Hydrothermal liquefaction of Cyanidioschyzon merolae and Salicornia bigelovii Torr.: The interaction effect on product distribution and chemistry

Abstract

Hydrothermal liquefaction (HTL) has proven to be a promising technology for processing wet biomass into valuable biofuel intermediates. We investigated the influence of HTL process parameters on the individual and co-liquefaction of Salicornia bigelovii Torr. (SL) and Cyanidioschyzon merolae (CM) biomass and their respective product properties and characteristics. SL and CM biomasses were subjected to HTL conditions of process temperatures (250–350 °C), 10 wt% solid loading, 30 min reaction time, and co-liquefaction ratios (80–20, 50–50, 20–80, CM-SL, respectively). The individual maximum HTL biocrude yields for CM (34.63 wt%) and SL (7.63 wt%) were obtained at 300 °C. In both cases, biocrude oils had a higher carbon and hydrogen content relative to those of the original biomass.
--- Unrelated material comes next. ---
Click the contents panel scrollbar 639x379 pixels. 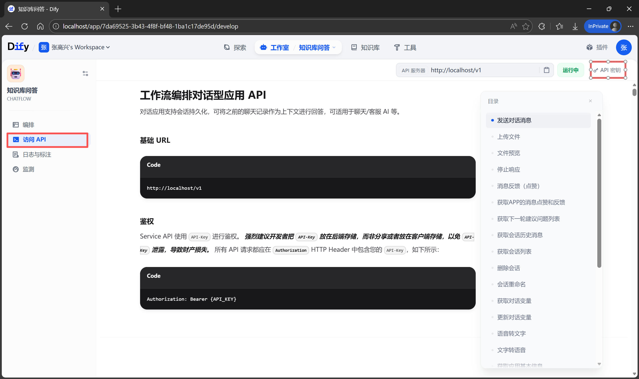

The HHV (higher heating value) values for the biocrude samples ranged from 24.2 to 33.12 MJ/kg, which were significantly higher than those of the original biomasses. A positive synergistic effect was observed during the co-liquefaction of two biomasses, where the experimental yield of biocrude oil was higher than the theoretical value. During the co-liquefaction experiments, a maximum biocrude yield of 32.95 wt% was obtained at 300 °C and 80–20 CM-SL biomass mix ratio. Co-liquefaction led to an increase in the energy content of the co-liquefied biocrude oil and a higher energy recovery rate. The properties of HTL products and biomasses were determined with TGA, CHN elemental analyzer, GC/MS, bomb calorimeter, HACH Spectrophotometer, and ICP OES.